電波電子楽器オンド・マルトノはオルガンの形をしたボディ、銅鑼がはめ込まれた2つのスピーカーと裏表に計24本の弦を張った振動機から成り立っています。

形状はオルガンのようですが、音響の発信源を見ると弦楽器であるとわかるもので、異なる周波数がつくるアコースティックな音色はシンセサイザーやバイオリンやフルートのようでもあり幻想的かつ神秘的です。

電波電子楽器は、フランスを中心に多くの作曲家がオンドマルトノを自分の作品に採用、クラッシック音楽や現代音楽の重要レパートリーとなった曲も多いと言われています。

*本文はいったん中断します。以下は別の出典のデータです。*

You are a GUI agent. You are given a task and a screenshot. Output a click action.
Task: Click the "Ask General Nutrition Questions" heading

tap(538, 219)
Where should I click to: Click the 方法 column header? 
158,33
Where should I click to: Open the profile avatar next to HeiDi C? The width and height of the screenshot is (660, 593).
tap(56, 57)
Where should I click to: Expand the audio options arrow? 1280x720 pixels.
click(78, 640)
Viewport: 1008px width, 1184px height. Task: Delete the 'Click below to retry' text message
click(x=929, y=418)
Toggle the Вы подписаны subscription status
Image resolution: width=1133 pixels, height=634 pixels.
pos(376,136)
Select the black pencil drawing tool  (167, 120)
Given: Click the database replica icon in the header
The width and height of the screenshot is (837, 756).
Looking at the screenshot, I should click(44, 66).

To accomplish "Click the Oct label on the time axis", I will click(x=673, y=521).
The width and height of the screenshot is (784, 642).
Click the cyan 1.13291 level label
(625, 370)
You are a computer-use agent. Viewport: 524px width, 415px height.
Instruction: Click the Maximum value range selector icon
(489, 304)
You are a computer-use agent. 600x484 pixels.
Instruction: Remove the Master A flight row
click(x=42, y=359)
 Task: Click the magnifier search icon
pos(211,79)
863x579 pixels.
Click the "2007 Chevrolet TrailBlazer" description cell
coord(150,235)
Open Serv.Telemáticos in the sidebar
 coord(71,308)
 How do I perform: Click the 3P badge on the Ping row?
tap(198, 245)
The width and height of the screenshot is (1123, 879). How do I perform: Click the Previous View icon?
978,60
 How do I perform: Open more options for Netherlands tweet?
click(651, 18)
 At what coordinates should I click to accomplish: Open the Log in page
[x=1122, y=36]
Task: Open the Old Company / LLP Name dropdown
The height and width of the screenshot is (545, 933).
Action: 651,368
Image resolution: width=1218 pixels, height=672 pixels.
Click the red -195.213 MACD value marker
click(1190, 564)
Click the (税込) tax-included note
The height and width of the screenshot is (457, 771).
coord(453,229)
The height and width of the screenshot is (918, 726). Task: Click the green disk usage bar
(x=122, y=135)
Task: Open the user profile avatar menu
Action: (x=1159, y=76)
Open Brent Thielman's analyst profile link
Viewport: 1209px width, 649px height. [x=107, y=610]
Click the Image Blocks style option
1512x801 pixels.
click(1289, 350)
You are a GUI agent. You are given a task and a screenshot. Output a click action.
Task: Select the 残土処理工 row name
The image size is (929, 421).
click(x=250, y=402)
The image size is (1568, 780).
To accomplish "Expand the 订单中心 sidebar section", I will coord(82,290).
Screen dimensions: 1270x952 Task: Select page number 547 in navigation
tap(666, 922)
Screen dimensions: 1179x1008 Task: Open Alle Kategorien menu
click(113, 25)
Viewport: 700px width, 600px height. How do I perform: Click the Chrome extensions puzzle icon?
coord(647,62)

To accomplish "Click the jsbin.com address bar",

オーケストラ以外にシャンソン、ジャズ、ロックなどの分野でも電波電子楽器は用いられ、日本ではNHK大河ドラマ「独眼竜正宗」「八代将軍吉宗」のテーマ音楽でオンド・マルトノが使われていました。

最近ではアニメ「パルムの樹」「びんちょうタン」のサウンドトラックでもオンド・マルトノが使用され原田節さんが演奏しています。オンド・マルトノの奏者のことをオンディストと呼びますが、日本では、原田節さんのほかに本荘玲子、大井浩明さんなどが知られています。

コントロールの仕方も発音の仕方もまったく異なる個性的な電波電子楽器オンド・マルトノ、魅力的な音色で益々ファンは増えると言えましょう。

ちなみに、世界初の電子楽器は1920年に物理学者でチェロの演奏者でもあったレフ・セルゲイヴィッチ・テルミン博士が発明した「テルミン」です。